+++ Material provided +++

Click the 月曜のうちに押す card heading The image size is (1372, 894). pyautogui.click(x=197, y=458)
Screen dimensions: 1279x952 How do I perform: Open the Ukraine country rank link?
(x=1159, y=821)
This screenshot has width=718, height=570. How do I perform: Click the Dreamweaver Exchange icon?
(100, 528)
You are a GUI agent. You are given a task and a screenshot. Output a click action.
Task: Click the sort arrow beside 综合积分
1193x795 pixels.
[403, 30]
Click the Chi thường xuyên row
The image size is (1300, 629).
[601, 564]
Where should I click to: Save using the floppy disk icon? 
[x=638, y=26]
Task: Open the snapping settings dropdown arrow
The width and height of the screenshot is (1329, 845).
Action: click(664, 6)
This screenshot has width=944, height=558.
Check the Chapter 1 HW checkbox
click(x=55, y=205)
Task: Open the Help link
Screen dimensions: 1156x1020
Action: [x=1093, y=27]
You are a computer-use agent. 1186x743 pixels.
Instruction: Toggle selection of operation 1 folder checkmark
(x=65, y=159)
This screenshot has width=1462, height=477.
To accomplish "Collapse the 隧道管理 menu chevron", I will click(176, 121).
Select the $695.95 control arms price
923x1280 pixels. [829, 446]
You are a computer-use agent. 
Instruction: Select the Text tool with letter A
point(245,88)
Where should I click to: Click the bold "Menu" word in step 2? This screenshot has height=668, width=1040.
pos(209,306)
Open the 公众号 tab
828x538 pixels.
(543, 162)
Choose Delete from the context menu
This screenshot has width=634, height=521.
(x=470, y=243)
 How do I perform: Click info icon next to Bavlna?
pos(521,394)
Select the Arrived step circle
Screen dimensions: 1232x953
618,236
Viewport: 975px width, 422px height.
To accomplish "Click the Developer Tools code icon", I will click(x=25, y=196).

+++

## Task to complete
Copy out each line of the data that has the word "will" in it.

## Expected output
To accomplish "Collapse the 隧道管理 menu chevron", I will click(176, 121).
To accomplish "Click the Developer Tools code icon", I will click(x=25, y=196).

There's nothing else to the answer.